▶ [Task instructions] Can you carry on the passage below about Ku Li, Umno and Tunku's vision, picking up right after its final sentence?

▶ [Text passage]
· · ·

Tragically, it is also at this intersection – between his passion for the vision of Tunku and the machinery that Umno has become - that Ku Li seems to stumble.


Contradictorily, Ku Li seems weeded to an Umno that has, for all practical purposes (as he himself has conceded), buried Tunku’s vision. Indeed, few (including Ku Li) would deny that Umno has threaded so far away from Tunku’s vision of a progressive, moderate, and inclusive Malaysia that it has practically abandoned that dream.


Despite all the private and public calls for Ku Li to continue to help shape the country in Tunku’s vision, he nevertheless seems unconvinced that abandoning Umno and BN is the only real way for him to continue to salvage any modicum of hope for that progressive vision.


Indeed, millions of Malaysians who share his commitment for getting back on the right path yearn for him to be a part of that very process.

· · ·

▶ [Supplied records]
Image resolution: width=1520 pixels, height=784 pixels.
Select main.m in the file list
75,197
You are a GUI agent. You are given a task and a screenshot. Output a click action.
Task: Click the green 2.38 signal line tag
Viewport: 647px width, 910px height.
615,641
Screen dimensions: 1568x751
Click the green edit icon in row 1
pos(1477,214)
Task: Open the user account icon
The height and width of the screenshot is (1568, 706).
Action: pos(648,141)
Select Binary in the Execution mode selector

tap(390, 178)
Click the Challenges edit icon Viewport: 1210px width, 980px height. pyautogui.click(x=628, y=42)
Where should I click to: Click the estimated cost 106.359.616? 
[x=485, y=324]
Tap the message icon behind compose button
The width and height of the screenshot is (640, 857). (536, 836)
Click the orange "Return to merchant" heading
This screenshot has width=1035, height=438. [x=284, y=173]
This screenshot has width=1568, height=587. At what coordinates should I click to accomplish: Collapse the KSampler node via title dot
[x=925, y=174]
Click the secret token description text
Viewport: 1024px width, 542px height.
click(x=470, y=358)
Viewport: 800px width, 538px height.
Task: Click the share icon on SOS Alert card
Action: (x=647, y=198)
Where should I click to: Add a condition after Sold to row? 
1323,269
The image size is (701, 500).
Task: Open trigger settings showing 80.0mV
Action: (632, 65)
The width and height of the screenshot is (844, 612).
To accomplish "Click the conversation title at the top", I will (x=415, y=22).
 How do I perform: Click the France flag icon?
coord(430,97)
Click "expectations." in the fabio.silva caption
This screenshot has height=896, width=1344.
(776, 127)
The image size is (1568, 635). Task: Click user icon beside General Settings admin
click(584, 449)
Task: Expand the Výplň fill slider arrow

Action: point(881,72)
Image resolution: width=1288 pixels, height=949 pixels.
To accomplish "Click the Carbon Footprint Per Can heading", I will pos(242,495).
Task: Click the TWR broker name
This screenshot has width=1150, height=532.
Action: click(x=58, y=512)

· · ·

▶ [Task answer]
But alas, Ku Li seems mired and trapped in the contradiction between the Umno of today and  Tunku’s vision. Consider the following.


Ku Li says, “Today we are no longer as united as we were then. We are also less free. I don’t think this is a coincidence. It takes free people to have the psychological strength to overcome the confines of a racialised worldview. It takes free people to overcome those politicians bent on hanging on to power gained by racialising every feature of our life…”


Yet, he seems to believe that the way out of this perilous dilemma of a racialised Malaysia is to make BN into a multiracial party.


And this is precisely where, unfortunately, the faultiness of Ku Li's proposal becomes exposed.


To “convert BN into a party open to all citizens” requires, as Ku Li is well aware, for Umno to be capable and willing to set itself on an equal footing with the other subservient parties within BN. More importantly, it requires a leadership within Umno capable of – let alone willing to lead – for such a vision.


Surely, Ku Li can appreciate that the embedded and deeply cemented interests within Umno renders it incapable of such a radical departure from what it has – through a decades-long process of systematic racialisation – become.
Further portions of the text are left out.